Maureen becomes concerned about the toll on her husband’s body and pleads with him to hang up his boxing gloves for good, which doesn’t impress Billy’s lifelong manager, Jordan Mains (Curtis “50 Cent” Jackson).
Tragedy strikes and Leila is wrested away from Billy by the courts after he sinks into a mire of alcohol-sodden despair.
In order to reunite his fractured family, Billy must prove to child
services officer Angela Rivera (Naomie Harris) that he can be a responsible parent.
To earn enough money to provide a home for Leila, Billy heads back into the boxing ring to fight his nemesis, Miguel “Magic” Escobar (Miguel Gomez).
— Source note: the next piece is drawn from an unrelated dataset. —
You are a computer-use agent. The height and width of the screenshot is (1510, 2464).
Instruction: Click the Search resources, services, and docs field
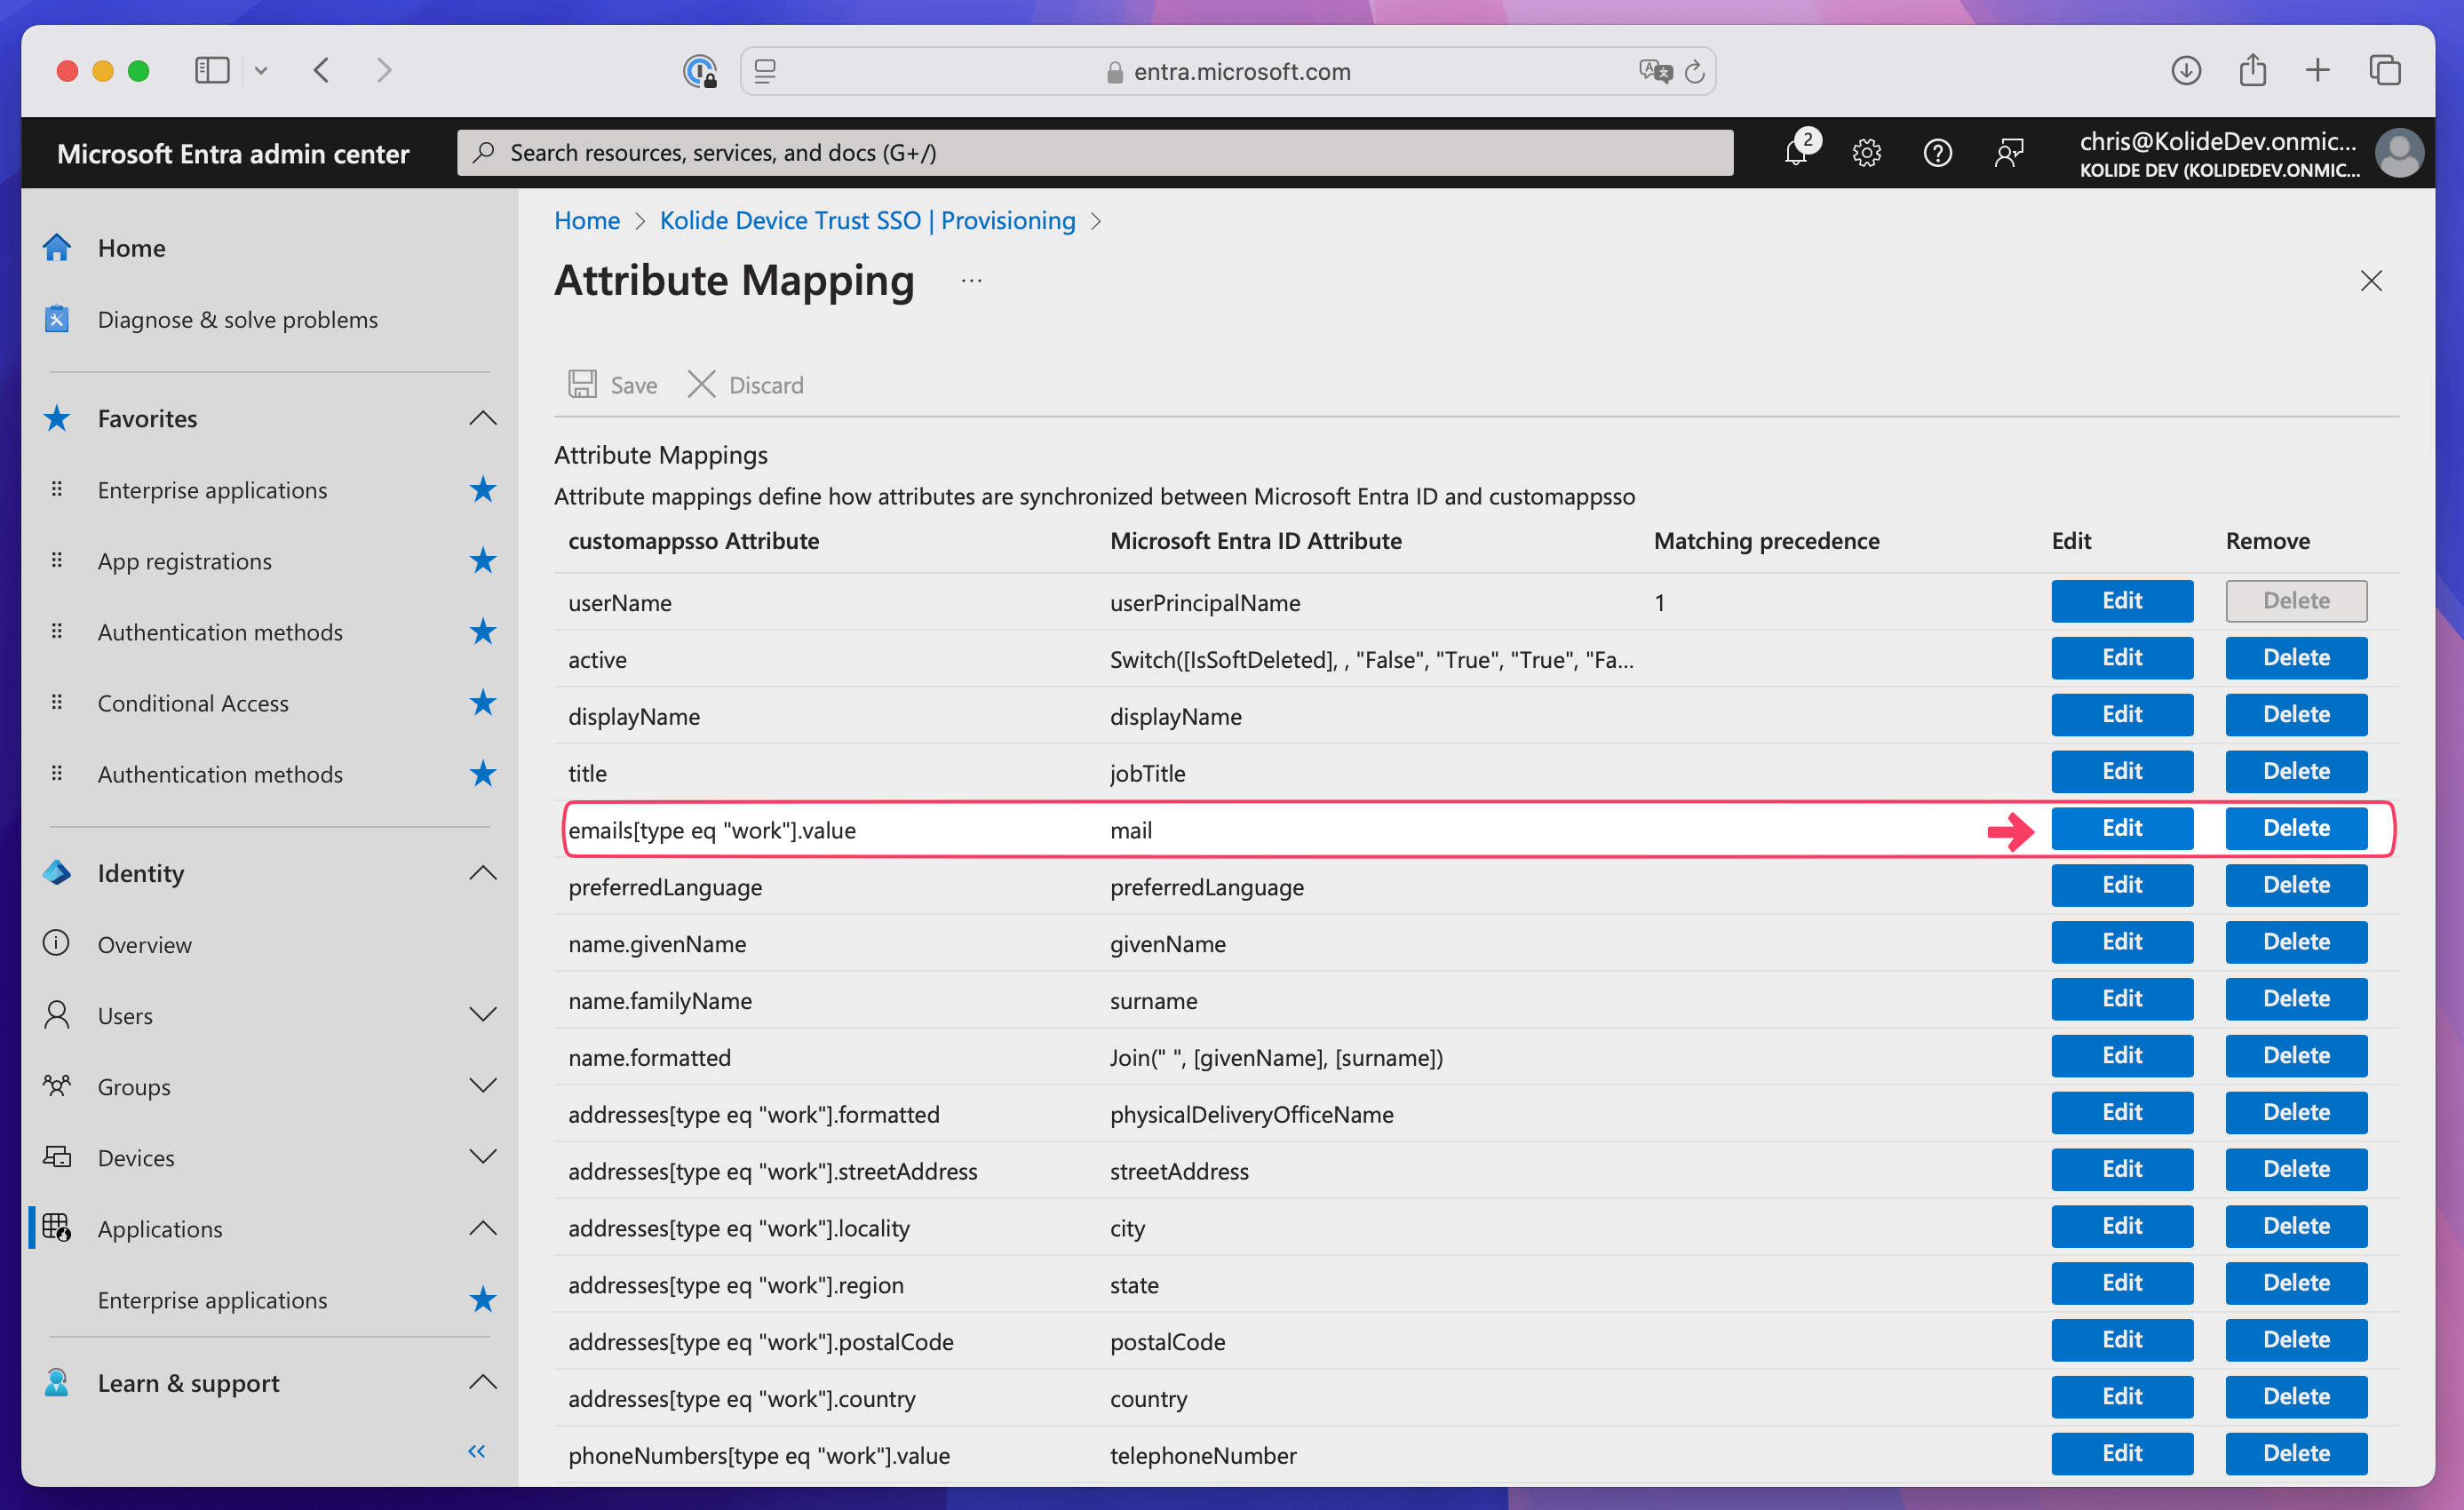[1095, 153]
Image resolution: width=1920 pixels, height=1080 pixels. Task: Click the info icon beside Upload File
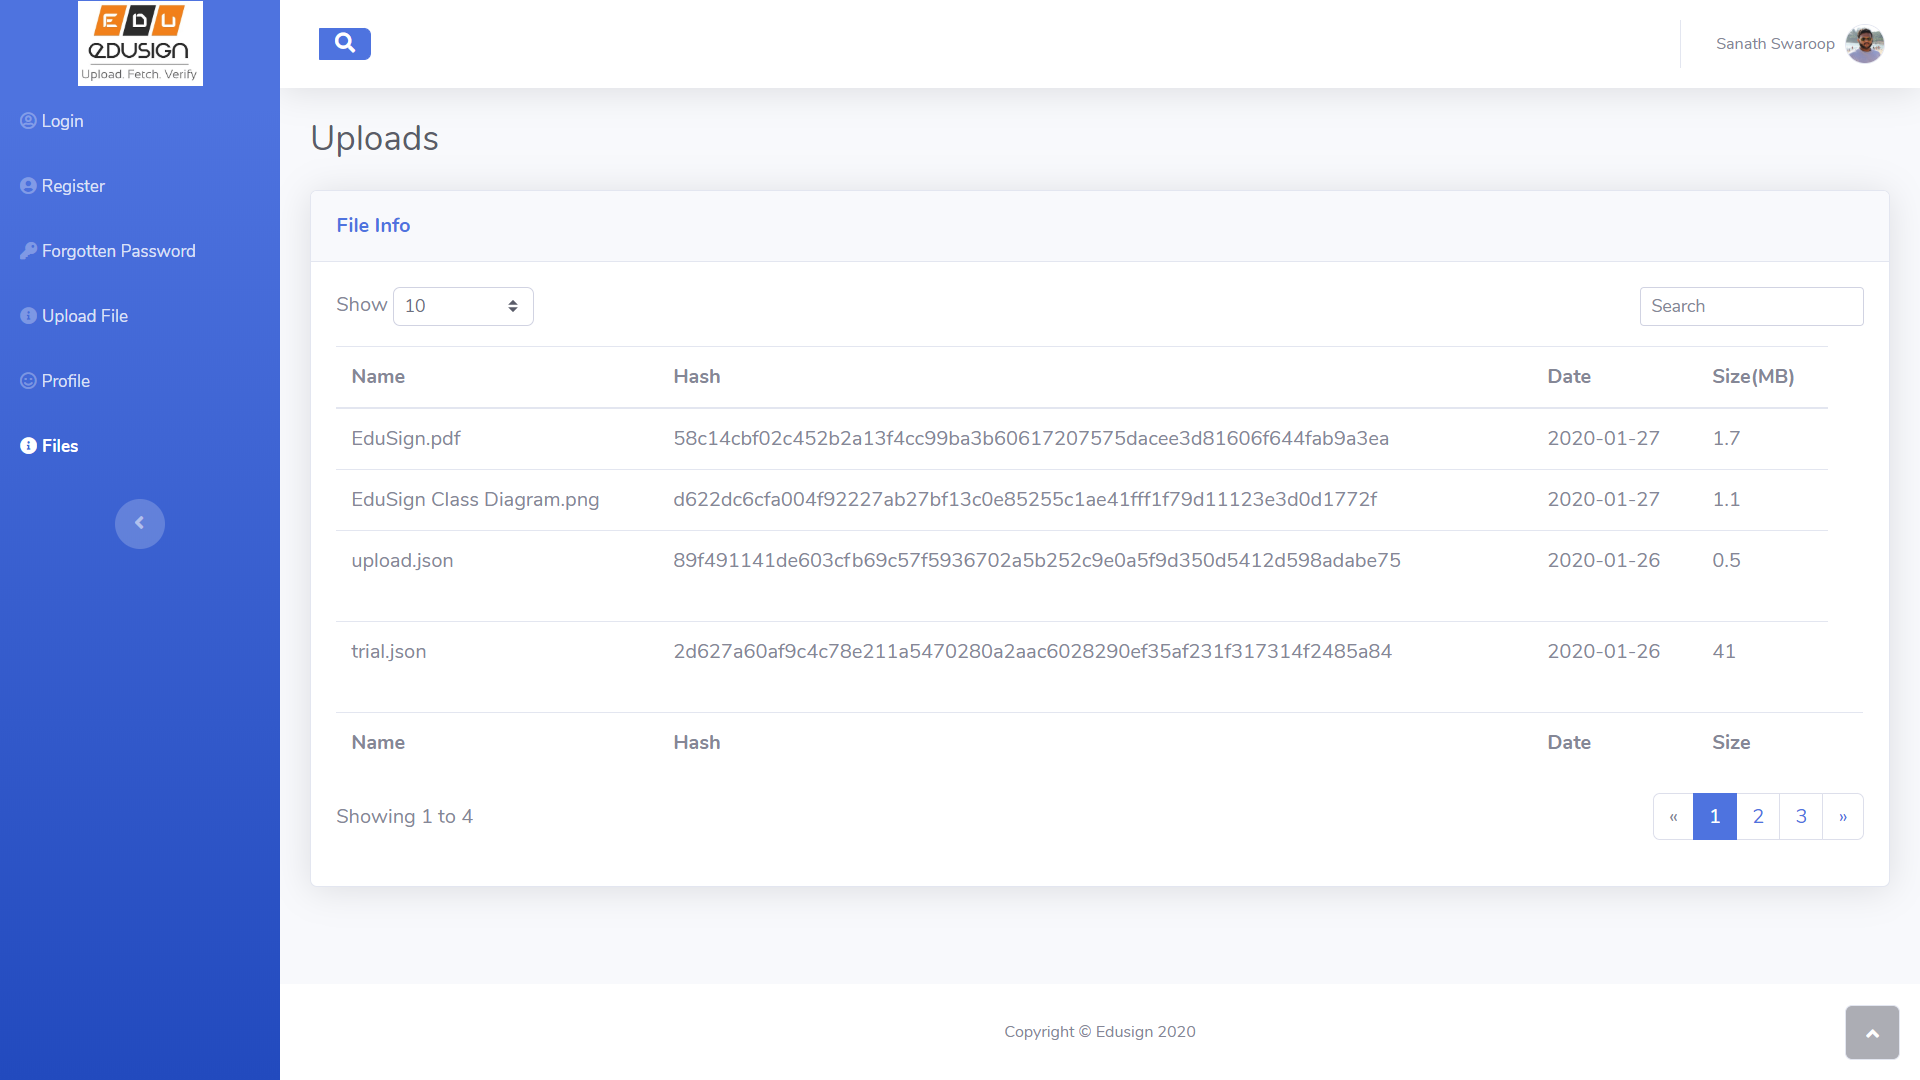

Thus, the underdog begins the slow and painful journey back to peak physical fitness with the help of old-school trainer Tick Willis (Forest Whitaker).
Southpaw is a rousing parable of triumph over adversity that won’t knock out any fans of The Champ, Rocky and other displays of pugilistic big-screen machismo.
Gyllenhaal looks in peak physical shape, but mumbles his lines, some of which are incomprehensible.
McAdams illuminates her limited scenes, while Laurence proves she can cry on cue like a leaky tap.
Jackson plays his role with swagger, echoing the capitalist interests of modern sport when his bling-laden promoter grins: “If it makes money, it makes sense.”
Money talks, if only Gyllenhaal did more clearly.